There is a huge concern around where sugar comes from. The truth is not all sugar is the same or elaborated equal. In the market there is a wide variety of sugar alternatives that offer certain health benefits, mainly weight control, since they are calorie-free, prevent blood sugar level spikes and the risk of diabetes as they are not carbohydrates, and don’t contribute to tooth decay and cavities.

Among the natural sweeteners you can find agave syrup, honey, coconut sugar, maple syrup, molasses and the list goes on.

Agave is recognized by the consumers as a natural sugar substitute that provides a low glycemic index and a sweet flavor with no bitterness or off-notes. Consumers now more than ever, have the option to choose the sweetener of preference, whether it fits for a pleasant flavor, low GI, low calorie or versatility.

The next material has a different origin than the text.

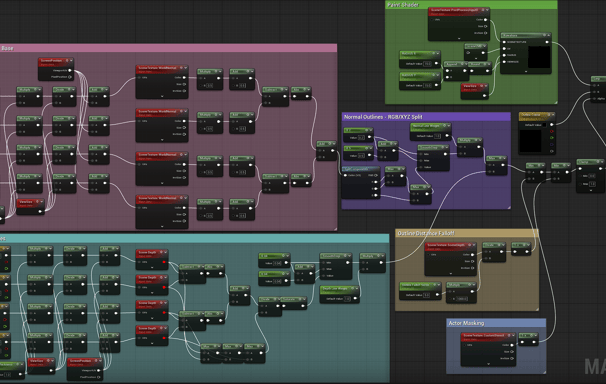Select the ScreenPosition node in the Base group
Viewport: 606px width, 384px height.
(56, 69)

Using agave in place of traditional sugars in the preparation of recipes is a snap to do, but it does take a little know-how. We have a few quick tips to aide you in your baking adventures to make sure each and every treat hits the sweet spot without any
let down.

Agave isn't a difficult ingredient to add to your pantry. Agave is easy enough to interchange in sauces, drinks or stir frying, but baking can be a bit more difficult. The
presence of sugar in a recipe does many scientific things, so using agave as a substitution can be a bit of a balancing act. Here's some of the guidelines we use in our own kitchen when it comes to switching in some of this sugar
alternative. Here's a basic rule of thumb to go by:

  • Honey: Replace with equal amounts.
  • Maple Syrup: Replace with equal amounts.
  • Brown Rice Syrup: Use half as much agave + (up to) ½ cup liquid
  • Corn Syrup: Use half as much agave + (up to) 1/3 cup liquid
  • White Sugar: For every 1 cup sugar called for use ⅔ cup agave and reduce the liquid in the recipe by 1/4 cup.
  • Brown Sugar: For every 1 cup sugar called for, use ⅔ cup agave, and reduce the liquid in the recipe by 2 tablespoons

The best rule of thumb is to make the recipe in question once before making substitutions to it. That will allow you to see the texture of the batter/dough/mixture allowing you to add or subtract liquid/starch as needed and with confidence.